Pixel coordinate grounding data:
..............................

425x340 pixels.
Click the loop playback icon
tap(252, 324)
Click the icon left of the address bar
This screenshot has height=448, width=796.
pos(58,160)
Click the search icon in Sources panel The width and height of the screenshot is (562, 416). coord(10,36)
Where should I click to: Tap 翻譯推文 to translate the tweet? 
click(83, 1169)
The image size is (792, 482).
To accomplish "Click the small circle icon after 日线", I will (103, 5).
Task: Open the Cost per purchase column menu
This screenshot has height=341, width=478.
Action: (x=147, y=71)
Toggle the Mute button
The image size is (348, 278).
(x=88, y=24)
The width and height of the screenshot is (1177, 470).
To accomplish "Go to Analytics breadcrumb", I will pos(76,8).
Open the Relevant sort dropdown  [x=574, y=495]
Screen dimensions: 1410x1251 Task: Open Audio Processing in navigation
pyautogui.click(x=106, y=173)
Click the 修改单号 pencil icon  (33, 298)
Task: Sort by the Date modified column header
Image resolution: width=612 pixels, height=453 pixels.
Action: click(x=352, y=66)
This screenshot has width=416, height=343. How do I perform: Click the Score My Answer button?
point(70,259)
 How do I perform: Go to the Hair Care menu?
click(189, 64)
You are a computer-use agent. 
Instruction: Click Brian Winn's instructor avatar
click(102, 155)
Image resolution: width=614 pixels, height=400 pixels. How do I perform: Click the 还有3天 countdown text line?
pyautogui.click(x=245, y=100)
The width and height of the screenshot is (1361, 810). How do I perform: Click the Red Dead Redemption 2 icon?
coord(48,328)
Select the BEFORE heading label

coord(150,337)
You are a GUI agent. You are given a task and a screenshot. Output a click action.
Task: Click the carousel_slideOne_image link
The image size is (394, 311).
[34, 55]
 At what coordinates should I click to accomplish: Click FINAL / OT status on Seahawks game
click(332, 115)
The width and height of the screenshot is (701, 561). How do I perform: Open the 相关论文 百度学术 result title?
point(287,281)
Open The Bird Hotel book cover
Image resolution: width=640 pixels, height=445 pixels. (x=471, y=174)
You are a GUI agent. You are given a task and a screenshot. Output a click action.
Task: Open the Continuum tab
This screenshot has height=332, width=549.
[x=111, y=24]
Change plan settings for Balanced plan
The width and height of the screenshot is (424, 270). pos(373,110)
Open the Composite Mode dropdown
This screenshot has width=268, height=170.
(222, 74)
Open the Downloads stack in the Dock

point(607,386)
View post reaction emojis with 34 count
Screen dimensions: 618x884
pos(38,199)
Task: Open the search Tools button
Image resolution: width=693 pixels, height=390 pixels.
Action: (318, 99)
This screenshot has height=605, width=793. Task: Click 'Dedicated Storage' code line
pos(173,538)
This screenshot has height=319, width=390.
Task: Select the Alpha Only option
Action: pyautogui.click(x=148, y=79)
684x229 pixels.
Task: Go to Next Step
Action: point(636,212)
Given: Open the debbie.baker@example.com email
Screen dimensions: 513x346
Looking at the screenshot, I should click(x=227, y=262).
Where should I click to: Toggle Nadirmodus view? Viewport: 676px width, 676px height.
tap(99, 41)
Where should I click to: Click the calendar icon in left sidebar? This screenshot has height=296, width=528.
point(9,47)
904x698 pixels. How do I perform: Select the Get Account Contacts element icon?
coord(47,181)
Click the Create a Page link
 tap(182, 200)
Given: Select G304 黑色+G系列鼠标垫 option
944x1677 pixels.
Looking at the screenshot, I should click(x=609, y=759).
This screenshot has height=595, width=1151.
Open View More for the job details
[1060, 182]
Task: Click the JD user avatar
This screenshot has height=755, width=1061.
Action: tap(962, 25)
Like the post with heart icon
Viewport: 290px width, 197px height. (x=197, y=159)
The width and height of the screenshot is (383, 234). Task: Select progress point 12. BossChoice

..............................

Every line from the one containing "Task: Open the search Tools button" through the last line of the entries must be written out verbatim, and no other line.

▶ **Result**:
Task: Open the search Tools button
Image resolution: width=693 pixels, height=390 pixels.
Action: (318, 99)
This screenshot has height=605, width=793. Task: Click 'Dedicated Storage' code line
pos(173,538)
This screenshot has height=319, width=390.
Task: Select the Alpha Only option
Action: pyautogui.click(x=148, y=79)
684x229 pixels.
Task: Go to Next Step
Action: point(636,212)
Given: Open the debbie.baker@example.com email
Screen dimensions: 513x346
Looking at the screenshot, I should click(x=227, y=262).
Where should I click to: Toggle Nadirmodus view? Viewport: 676px width, 676px height.
tap(99, 41)
Where should I click to: Click the calendar icon in left sidebar? This screenshot has height=296, width=528.
point(9,47)
904x698 pixels. How do I perform: Select the Get Account Contacts element icon?
coord(47,181)
Click the Create a Page link
 tap(182, 200)
Given: Select G304 黑色+G系列鼠标垫 option
944x1677 pixels.
Looking at the screenshot, I should click(x=609, y=759).
This screenshot has height=595, width=1151.
Open View More for the job details
[1060, 182]
Task: Click the JD user avatar
This screenshot has height=755, width=1061.
Action: tap(962, 25)
Like the post with heart icon
Viewport: 290px width, 197px height. (x=197, y=159)
The width and height of the screenshot is (383, 234). Task: Select progress point 12. BossChoice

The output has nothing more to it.